| 演習問題 |
a - ブトカラⅠの解説によれば、メインストゥーパは最古の仏塔の上に何回拡大されたか。
b - ブトカラⅠの解説に登場する王朝名と王の名をすべて挙げよ。
c - ブトカラⅠの解説を、最後の文の後から書き継げ。

| 本文抜粋 |

☆ ☆ ☆

ブトカラⅠ – スワート渓谷のガンダーラ遺跡

ブトカラⅠはガンダーラの中心地のひとつであったスワート渓谷にある遺跡。紀元前3世紀に遡るマウリヤ朝時代アショーカ王の時代に遡る仏塔があること、その周りに272もの奉献塔があることで知られています。ブトカラⅠは仏塔群だけでなく僧院などの建築物もあるのですが、その部分は発掘されておらず、すでにその上に住宅が建てられています。

 

遺跡は1956年から1962年にかけて、イタリア考古学調査団とパキスタン政府考古学局によって発掘されました。この遺跡の歴史はマウリヤ朝時代紀元前3世紀にまでさかのぼり、紀元後11世紀ごろまで使用されていたと考えられています。

 

サンチ―型の円形基壇のメインストゥーパは、内部に一番古い部分にあたる紀元前3世紀のマウリヤ朝時代の仏塔があり、その上に覆いかぶせる形で何世紀にもわたり5回拡大されました。発掘現場の一部からその増築の過程が見えるようになっています。

 

メインストゥーパの周りは参拝者が右繞(うにょう)した繞道があります。参拝者は仏塔だけでなく胴部のレリーフも拝んだことでしょう。

 

ストゥーパの周囲の繞道には敷石が置かれ、一部にはガラスの装飾が残っています。

 

この座仏のレリーフは紀元前35~12年のインド・スキタイ王朝のアゼス2世のコインを含む層から出土したため、紀元前1世紀後期から紀元後初期のものとされているレリーフです。仏像の出現は紀元後とされているため、保守的な考古学者は紀元後1~2世紀ものと考えています。「仏像のはじまり」は常にガンダーラ美術の大きなテーマのひとつ。仏像の出現時期については議論が続いています。

 

メインストゥーパを取り囲む奉献塔(奉献ストゥーパ)を見て見ましょう。奉献塔は大きなストゥーパの周りに作られ小さなストゥーパ型のものです。当時の王侯貴族が寄進したものと考えられ、この奉献塔も崇拝の対象になりました。

☆ ☆ ☆

| 参照データ |

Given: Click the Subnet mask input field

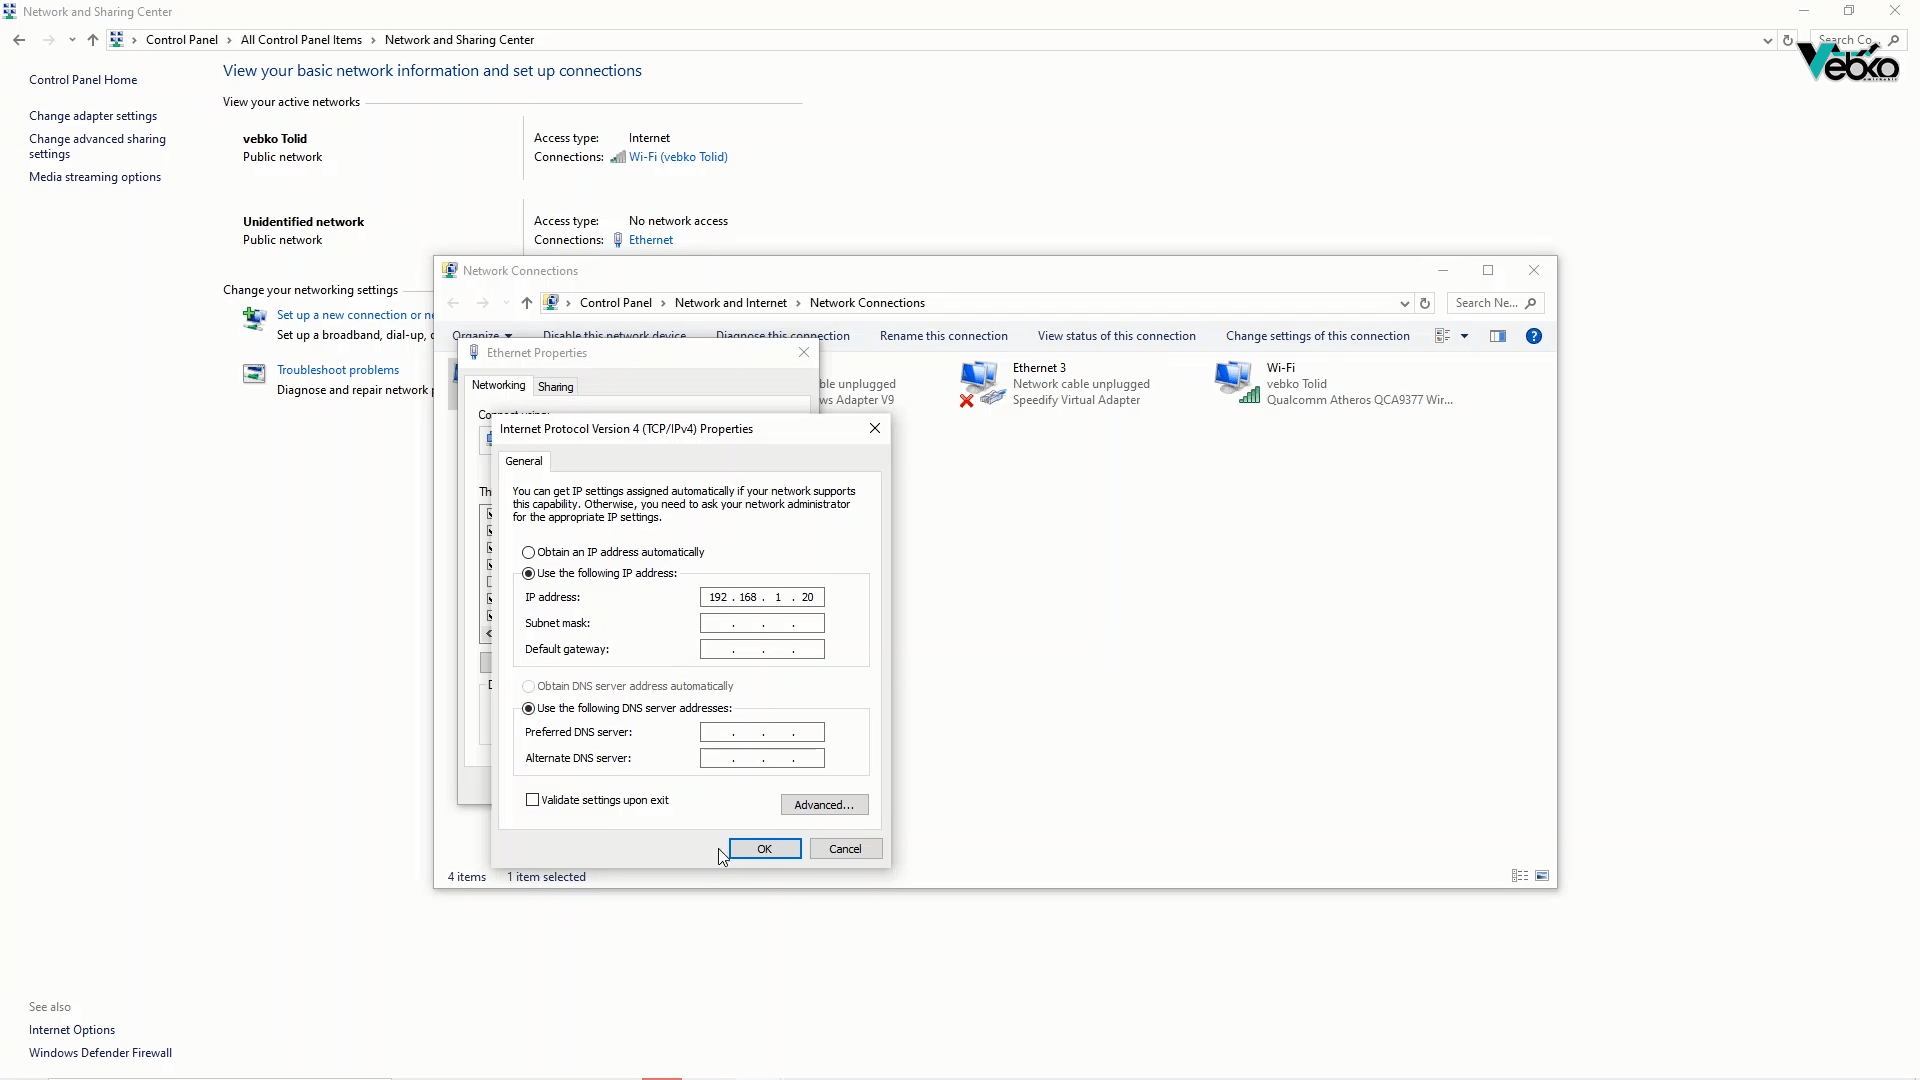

☆ ☆ ☆

| 解答例 |
a - 5回

b - マウリヤ朝、アショーカ王、インド・スキタイ王朝、アゼス2世

c -
 

奉献塔の方形基壇のレリーフの一部です。この図は「ブッダの一生」の出家のシーンのひとつで、愛馬カンタカがシッダールタの足をなめて別れを惜しんでいる図と思われます。奉献塔には寄進者の好むモチーフが描かれたのかもしれません。

 

奉献塔の葡萄のレリーフ

 

レリーフに表現された虎の頭です。右下には繊細に彫刻されたコリント式の柱頭。

 

パキスタンではトラは1900年ごろに絶滅したとされています。当時は豊かなスワートの森にベンガルタイガーが闊歩していたことでしょう。

 

仏鉢を持つ供養者のレリーフ

 

奉献塔のレリーフ、トリラトナ(三宝標)。法・仏・僧を現す3つのチャクラ(法輪)を崇拝の対象として描きました。

 

欠けた部分が多く、モチーフはわかりません。彫刻の素材には一般的に緑色千枚岩が使われています。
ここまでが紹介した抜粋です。